I am using pfSense VM running on Proxmox on my Hetzner server. I configured the Additional IP address received from Hetzner (örneğin: xxx.xx.x.xxx) as route only on the Proxmox host and added it as Virtual IP (IP Alias) on pfSense. I configured the NAT rules correctly on pfSense and the incoming traffic reaches the pfSense WAN interface (verified with tcpdump), is routed to the VM on the LAN (for example: 10.0.9.8) by pfSense (tcpdump verified that the traffic also reaches the LAN side).

Although the pfSense NAT and Firewall rules appear correct and the traffic exits to the LAN interface, the VM cannot be accessed.

The steps I tested:

Only IP route is defined on Proxmox (IP address is not defined).

pfSense Virtual IP (IP Alias) configuration was made.

Port Forward and 1:1 NAT methods were tried, it was verified with tcpdump that traffic reached the LAN.

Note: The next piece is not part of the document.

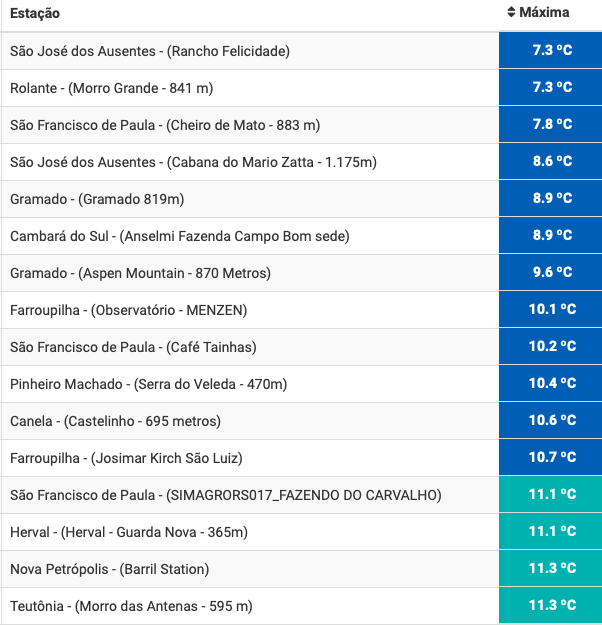Select Cambará do Sul Anselmi Fazenda row

301,236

VM firewall is closed and default gateway is defined correctly.

How can I solve this problem or where could I have made a mistake? I would appreciate if you can help.

Thank you.

viragomann

@maksakal said in Proxmox Hetzner virtual ip:

I configured the NAT rules correctly on pfSense and the incoming traffic reaches the pfSense WAN interface (verified with tcpdump), is routed to the VM on the LAN (for example: 10.0.9.8) by pfSense (tcpdump verified that the traffic also reaches the LAN side).

If you see the packets on the LAN interface with the correct destination IP and the default gateway on the VM is set correctly, but the VM does not respond, most probably the VM blocks access from outside. So you have to configure its firewall properly.

maksakal

@viragomann

İngilizce Açıklama:
If you see the packets reaching the LAN interface with the correct destination IP and the VM's default gateway is correctly configured, yet the VM still does not respond, most likely the VM's firewall is blocking external access. Therefore, you should verify and properly configure the firewall rules on the VM.

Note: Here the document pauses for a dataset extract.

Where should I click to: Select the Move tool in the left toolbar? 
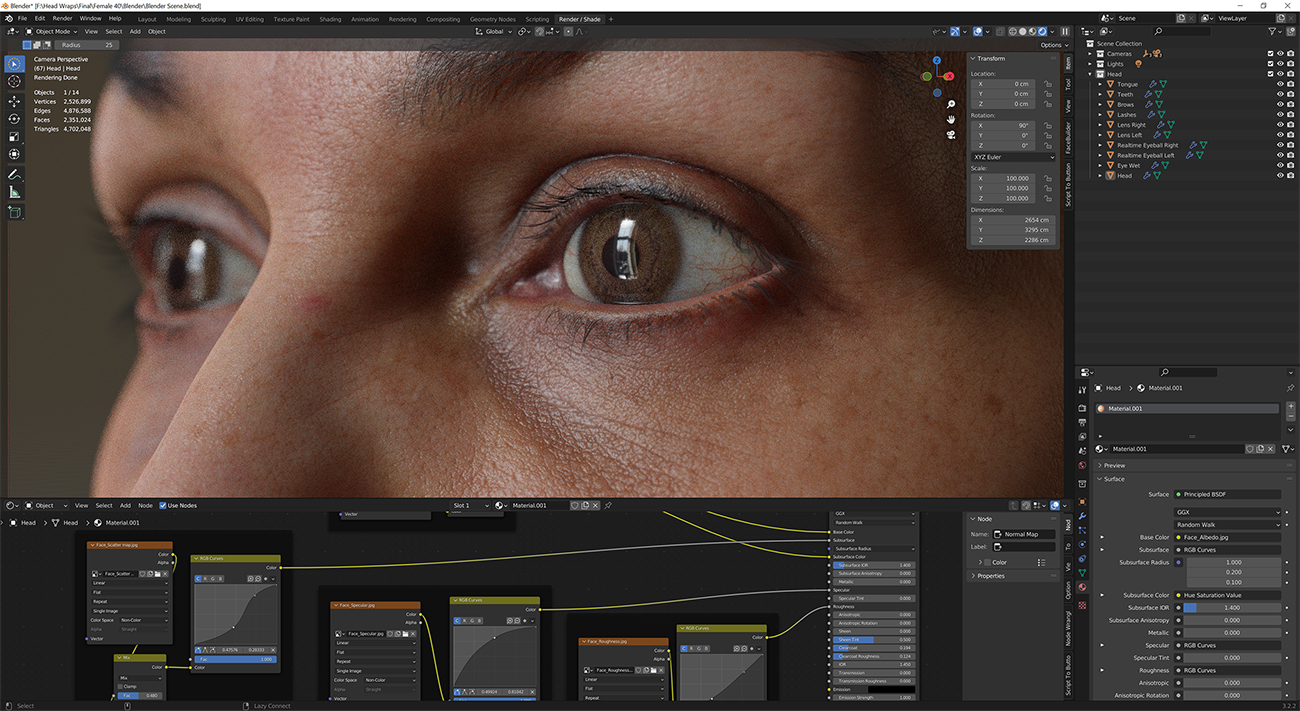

However, according to your provided information, you've defined the 207.x.x.x IP address as a Virtual IP on pfSense, and you have created a NAT rule to forward port 587 traffic to the VM. Still, it seems this NAT rule isn't functioning properly. The packet capture clearly shows incoming requests reaching pfSense, but they aren't being forwarded by your NAT rule. This typically indicates that either your NAT configuration on pfSense isn't set correctly, or the associated firewall rule linked to the NAT rule might be incorrect or incomplete. Please recheck your NAT and firewall rules carefully.

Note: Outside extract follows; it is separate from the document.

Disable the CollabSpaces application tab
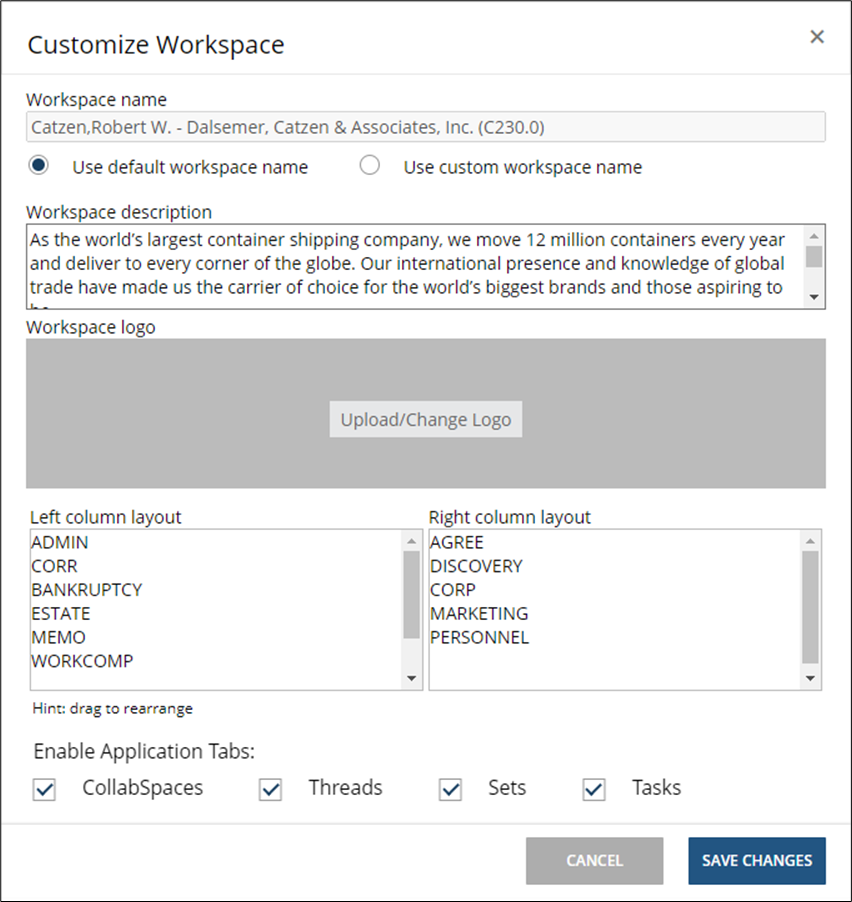 click(x=44, y=790)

23:58:10.952329 IP 37.27.176.207.55066 > 195.201.9.207.587: tcp 0
23:58:11.012241 IP 134.209.173.54.59626 > 195.201.9.207.4531: tcp 0
23:58:11.958798 IP 37.27.176.207.55066 > 195.201.9.207.587: tcp 0
23:58:13.974879 IP 37.27.176.207.55066 > 195.201.9.207.587: tcp 0
23:58:14.465308 IP 185.44.9.140.52357 > 195.201.9.207.445: tcp 0
23:58:18.166881 IP 37.27.176.207.55066 > 195.201.9.207.587: tcp 0

viragomann

@maksakal
This shows packet destined to the WAN IP, so obviously the capture was taken on the WAN. You were talking about a capture on the LAN before. Do you see the traffic there as well?

maksakal

@viragomann
I made a mistake in my previous message, sorry about that. Unfortunately, the traffic never reaches the LAN. If it did, the VM would already be accessible.